Seattle's Indie-Pop Press – Music Reviews, Film Reviews, and Big Fun

Neumos, like many of Seattle's mid-sized venues this time of year, is like a half-nuked frozen burrito: chilly on the outside, slowly steaming up on the inside. If you want to save on your heating bill this winter, go catch a show. The combined body heat will warm you up and you might just find someone to keep that fuzzy good-music feeling going throughout our long, sort-of-cold nights.

If you showed up on time for the Fujiya & Miyagi show Wednesday night, though, you would have been hard pressed to find that warm lovin' feeling. Canadian border guards must still be upset about British colonialization because the three members of Brit-band Fujiya & Miyagi were held up at the border for a whopping six and a half hours, delaying the show and driving early birds into the remodeled Moe bar or smoking circles out on the street.

Project Jenny, Project Jan photo by Deborah BarnardWhen Project Jenny, Project Jan finally took the stage, the audience was noticeably thinned. You couldn't tell, though, by the amount of energy that vocalist Jeremy Haines was pumping out. The opening song began with a fanfare and Haines screaming a few "oys" into the mike, then the bass kicked in and the dancing began. While programmer/keyboardist Sammy Rubin was body-bopping over his instruments, Haines began schmoozing around the stage with moves that beat down the "white guys can't dance" school of thought with a 2×4. As the front man for a two person techno-beat band with streaming old-school film clips in the back, it seemed like Haines' goal was to lead the dancing by example; slowly but surely, people started trickling onto the floor and a few intrepid souls began shuffling their own shoes. During "Summertime," the bass beats were so strong that you were vibrated into movement (whether you wanted to or not). When you combine the skillfully-selected variety of sound sampling that Project Jenny, Project Jan combines with borderline Gorillaz vocals and a stream of "Meet the Feebles," booty-shaking strippers and "Redwall" videos that play behind them – it all adds up to no surprise that by the end of the set the audience had tripled and people were movin' to the groovin'.

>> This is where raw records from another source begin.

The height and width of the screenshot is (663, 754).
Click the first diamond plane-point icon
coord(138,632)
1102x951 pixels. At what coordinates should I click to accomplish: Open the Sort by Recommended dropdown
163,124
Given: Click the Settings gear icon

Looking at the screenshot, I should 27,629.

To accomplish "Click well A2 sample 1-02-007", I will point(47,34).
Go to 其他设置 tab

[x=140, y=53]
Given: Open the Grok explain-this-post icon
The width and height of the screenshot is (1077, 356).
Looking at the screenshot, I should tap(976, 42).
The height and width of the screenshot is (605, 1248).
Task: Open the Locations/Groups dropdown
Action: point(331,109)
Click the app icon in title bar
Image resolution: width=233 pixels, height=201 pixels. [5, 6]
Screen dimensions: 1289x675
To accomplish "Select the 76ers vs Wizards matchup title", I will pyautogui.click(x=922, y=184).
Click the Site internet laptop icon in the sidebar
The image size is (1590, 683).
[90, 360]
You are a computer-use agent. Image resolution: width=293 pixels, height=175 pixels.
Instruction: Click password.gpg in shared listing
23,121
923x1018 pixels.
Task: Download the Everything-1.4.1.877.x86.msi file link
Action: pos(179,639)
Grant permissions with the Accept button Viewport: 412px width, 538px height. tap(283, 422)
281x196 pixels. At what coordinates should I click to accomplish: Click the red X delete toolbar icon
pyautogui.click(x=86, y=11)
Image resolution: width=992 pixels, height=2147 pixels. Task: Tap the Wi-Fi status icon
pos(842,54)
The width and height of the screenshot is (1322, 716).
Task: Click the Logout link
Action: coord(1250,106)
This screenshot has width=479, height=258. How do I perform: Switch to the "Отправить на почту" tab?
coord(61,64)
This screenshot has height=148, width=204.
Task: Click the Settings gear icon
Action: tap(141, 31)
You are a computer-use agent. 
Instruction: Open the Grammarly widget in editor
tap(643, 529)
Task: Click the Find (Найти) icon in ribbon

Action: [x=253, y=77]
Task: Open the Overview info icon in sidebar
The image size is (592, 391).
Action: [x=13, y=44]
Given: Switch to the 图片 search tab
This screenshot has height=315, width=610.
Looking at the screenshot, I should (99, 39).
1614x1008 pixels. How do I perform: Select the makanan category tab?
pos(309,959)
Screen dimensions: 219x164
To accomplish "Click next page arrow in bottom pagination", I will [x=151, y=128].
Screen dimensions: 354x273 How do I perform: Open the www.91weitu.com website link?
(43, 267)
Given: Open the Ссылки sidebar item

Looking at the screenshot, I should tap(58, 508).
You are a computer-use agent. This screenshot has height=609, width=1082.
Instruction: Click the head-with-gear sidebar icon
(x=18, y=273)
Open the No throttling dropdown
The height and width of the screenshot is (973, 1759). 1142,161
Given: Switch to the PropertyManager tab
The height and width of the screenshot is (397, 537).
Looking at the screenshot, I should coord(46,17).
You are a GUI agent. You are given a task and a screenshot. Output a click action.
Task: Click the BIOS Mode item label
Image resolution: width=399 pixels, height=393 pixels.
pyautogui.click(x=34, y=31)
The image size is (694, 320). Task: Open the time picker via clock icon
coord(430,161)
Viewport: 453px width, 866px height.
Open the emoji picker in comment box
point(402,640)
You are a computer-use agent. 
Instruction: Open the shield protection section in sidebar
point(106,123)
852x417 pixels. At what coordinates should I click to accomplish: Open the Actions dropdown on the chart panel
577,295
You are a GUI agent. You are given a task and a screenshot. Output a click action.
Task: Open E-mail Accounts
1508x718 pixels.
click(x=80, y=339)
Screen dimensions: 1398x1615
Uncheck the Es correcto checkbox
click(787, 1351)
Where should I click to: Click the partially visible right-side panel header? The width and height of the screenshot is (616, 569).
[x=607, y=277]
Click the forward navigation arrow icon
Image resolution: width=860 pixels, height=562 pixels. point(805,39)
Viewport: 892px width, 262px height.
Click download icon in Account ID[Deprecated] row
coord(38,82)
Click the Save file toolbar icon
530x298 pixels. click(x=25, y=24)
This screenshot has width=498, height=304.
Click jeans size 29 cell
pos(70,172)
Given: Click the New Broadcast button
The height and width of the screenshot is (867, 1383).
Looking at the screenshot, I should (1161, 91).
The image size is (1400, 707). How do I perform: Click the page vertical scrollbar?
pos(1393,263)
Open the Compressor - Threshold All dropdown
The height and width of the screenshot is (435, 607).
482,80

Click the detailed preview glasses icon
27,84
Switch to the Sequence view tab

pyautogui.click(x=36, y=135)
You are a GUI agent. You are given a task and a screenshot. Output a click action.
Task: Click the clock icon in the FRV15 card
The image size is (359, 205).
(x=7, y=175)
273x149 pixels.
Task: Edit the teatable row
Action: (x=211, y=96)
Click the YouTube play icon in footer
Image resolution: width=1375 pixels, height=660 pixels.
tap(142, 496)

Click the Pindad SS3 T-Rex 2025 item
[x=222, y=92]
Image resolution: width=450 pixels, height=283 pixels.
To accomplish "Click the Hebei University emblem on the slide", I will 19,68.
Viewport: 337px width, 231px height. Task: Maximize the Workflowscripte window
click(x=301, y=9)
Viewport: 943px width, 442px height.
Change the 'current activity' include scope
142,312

Looking wrung out by their long tea party with the border guards, Fujiya & Miyagi finally hit the stage around 11:30 p.m. to a full crowd of fans. Without any introduction (as if there was a need for one), programmer/keyboardist Steve Lewis (Fujiya) plunged straight into the familiar beat for the band's calling card, "Ankle Injuries." Screams from rabid fangirls drowned out the beginnings to David Best's (Miyagi's) soft-spoken vocals, but the crowd quieted down into a mass of moving arms and bodies as Best chanted "Fujiya & Miyagi, Fujiya & Miyagi" into the microphone with the thick quality of concentration usually only seen in cans of orange juice.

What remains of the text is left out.